Maybe with Mewtwo EX in the deck I could have done something more: he had two Mewtwo EX on the board, and when the time was called, if I had Mewtwo EX, I could have killed two of them in two turns. And we’d both have had 2 Prizes left.
But having key cards in the Prizes happens, and you can’t do anything to prevent it.
This time I gained a second place with a pretty satisfying outcome, he knew my list (I faced him at the sixth turn in Turin, he was playing Darkrai-Landorus) and he wasn’t surprised by my techs.
This time I want you to notice how the deck has been capable to fight against an unknown deck (Empoleon/Dusknoir, I knew something about it vaguely as some of my team mates were working on it): after losing a match during the swiss, it won two games in a row.
This shows that a Hydreigon deck played this way can really respond to everything. What’s needed from the player is not to make mistakes and, above all, to test a lot in order to understand the most common scenarios and never be caught in surprise. Then luck plays also its part, but you can overcome it.
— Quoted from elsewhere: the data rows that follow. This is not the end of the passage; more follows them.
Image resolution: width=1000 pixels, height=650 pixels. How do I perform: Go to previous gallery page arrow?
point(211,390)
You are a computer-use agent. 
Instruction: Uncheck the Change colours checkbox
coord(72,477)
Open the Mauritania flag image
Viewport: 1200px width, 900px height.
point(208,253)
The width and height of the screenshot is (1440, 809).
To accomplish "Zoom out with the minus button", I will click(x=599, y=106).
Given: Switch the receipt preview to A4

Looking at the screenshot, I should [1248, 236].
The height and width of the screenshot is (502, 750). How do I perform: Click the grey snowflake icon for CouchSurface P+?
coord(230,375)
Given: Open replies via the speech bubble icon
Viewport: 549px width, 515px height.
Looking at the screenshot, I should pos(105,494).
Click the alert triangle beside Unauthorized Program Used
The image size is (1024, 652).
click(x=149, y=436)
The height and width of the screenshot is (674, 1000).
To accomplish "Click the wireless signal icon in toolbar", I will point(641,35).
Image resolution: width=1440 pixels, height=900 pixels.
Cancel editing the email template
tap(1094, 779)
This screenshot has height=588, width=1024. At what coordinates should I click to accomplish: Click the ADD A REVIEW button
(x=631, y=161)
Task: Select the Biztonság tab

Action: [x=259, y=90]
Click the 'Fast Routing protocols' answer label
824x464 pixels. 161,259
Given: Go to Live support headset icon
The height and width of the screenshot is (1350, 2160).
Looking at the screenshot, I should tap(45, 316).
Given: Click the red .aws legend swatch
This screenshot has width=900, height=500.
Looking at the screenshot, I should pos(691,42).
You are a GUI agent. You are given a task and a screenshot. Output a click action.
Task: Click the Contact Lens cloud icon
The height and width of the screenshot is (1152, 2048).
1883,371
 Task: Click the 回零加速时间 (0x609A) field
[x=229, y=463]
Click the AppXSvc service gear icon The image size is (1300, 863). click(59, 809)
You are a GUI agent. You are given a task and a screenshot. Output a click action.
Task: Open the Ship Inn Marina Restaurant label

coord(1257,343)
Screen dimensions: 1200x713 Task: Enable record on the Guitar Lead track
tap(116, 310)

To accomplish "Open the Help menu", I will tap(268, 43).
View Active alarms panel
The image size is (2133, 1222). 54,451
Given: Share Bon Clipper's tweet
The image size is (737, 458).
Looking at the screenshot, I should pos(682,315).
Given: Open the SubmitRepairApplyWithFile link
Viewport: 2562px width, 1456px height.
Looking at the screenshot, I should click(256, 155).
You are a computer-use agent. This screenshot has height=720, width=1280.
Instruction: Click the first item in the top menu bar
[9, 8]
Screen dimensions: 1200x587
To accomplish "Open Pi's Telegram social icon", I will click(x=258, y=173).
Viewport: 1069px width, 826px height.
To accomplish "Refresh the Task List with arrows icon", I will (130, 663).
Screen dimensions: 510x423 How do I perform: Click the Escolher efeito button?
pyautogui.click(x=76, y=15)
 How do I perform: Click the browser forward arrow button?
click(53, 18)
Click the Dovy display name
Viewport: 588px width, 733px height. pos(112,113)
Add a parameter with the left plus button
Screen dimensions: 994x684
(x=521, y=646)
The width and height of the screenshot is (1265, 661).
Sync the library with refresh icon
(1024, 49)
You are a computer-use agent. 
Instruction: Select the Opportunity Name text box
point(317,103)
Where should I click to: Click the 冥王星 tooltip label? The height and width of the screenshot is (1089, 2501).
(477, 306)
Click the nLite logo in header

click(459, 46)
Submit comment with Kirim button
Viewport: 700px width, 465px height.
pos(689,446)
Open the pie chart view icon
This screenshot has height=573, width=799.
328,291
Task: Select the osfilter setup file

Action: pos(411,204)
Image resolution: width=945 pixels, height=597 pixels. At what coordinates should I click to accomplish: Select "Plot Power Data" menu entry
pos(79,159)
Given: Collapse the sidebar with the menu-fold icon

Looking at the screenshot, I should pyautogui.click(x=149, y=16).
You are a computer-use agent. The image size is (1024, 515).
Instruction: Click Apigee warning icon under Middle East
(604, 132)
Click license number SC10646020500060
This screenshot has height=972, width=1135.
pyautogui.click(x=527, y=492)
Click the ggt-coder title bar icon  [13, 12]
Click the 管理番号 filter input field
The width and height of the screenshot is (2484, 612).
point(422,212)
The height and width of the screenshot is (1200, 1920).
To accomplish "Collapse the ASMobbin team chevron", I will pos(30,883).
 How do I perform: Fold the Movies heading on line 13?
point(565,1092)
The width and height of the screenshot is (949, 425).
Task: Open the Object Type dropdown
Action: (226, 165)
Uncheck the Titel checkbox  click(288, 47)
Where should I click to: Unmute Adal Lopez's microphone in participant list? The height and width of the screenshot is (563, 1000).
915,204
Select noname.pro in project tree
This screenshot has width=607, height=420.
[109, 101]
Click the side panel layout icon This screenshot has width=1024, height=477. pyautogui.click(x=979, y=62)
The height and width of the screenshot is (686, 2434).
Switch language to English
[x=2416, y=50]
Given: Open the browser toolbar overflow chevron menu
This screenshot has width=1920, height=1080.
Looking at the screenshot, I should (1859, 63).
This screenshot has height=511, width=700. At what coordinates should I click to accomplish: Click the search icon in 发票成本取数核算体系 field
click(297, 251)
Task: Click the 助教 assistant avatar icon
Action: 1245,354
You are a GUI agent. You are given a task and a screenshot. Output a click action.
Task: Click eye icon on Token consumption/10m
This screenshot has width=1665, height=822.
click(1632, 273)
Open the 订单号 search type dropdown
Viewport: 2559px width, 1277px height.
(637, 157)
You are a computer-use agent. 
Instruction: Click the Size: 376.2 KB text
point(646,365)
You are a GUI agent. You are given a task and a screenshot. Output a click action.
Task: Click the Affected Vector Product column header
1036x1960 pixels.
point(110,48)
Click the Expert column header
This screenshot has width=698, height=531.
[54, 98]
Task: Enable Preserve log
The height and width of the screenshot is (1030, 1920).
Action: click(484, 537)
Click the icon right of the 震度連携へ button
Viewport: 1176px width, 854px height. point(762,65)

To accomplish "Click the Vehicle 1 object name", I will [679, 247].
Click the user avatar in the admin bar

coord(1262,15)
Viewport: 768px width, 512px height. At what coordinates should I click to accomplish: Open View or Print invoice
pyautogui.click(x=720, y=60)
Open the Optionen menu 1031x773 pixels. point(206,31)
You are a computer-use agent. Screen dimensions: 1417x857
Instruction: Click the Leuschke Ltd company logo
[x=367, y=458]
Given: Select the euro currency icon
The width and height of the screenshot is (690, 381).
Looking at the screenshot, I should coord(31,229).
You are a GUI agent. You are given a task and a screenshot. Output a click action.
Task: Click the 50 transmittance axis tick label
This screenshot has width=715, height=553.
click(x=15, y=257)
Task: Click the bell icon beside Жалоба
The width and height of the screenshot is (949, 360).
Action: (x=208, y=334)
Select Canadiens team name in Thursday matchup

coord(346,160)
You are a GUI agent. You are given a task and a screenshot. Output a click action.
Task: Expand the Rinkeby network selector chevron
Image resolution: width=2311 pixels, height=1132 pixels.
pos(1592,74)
I hope you liked this first article of mine and also that I haven’t been boring and/or repetitive. Thanks to this deck I managed to obtain the satisfaction I aimed to during the last summer, and, if across the computer screen there is someone as crazy as me to play a Darkrai/Hydreigon with two Darkrai EX and four techs, I’m sure that this deck will have to wait a lot before raising the white flag.
Because what makes it deathless, and I’m certain about this, is the fact that you can do whatever you want with it: any tech works and doesn’t hurt the consistence, and with Max Potion you can use the same tech to KO more Pokémon. This deck can destroy a difficult deck only by adding a card.
But please, keep in mind that this is not an easy deck to play, you need to stay focused and to think about every single choice: the only solution to this is playtesting a lot. I’ve never tested a deck as much as this, at the end of the last summer I dreamt it once or twice, but all those games made mechanical what I need to do against almost all the most common matchups.
And they built me solid basis that let me have a good time against unknown matchups, such as Empoleon/Dusknoir.
In the end, I’d like you to try this list, and, if you feel like doing it, give me a feedback, about the list, a matchup, anything. If there’s something not clear enough or that you’re not convinced on, feel free to ask me, I’ll answer to all of you. Thanks for reading, goodbye!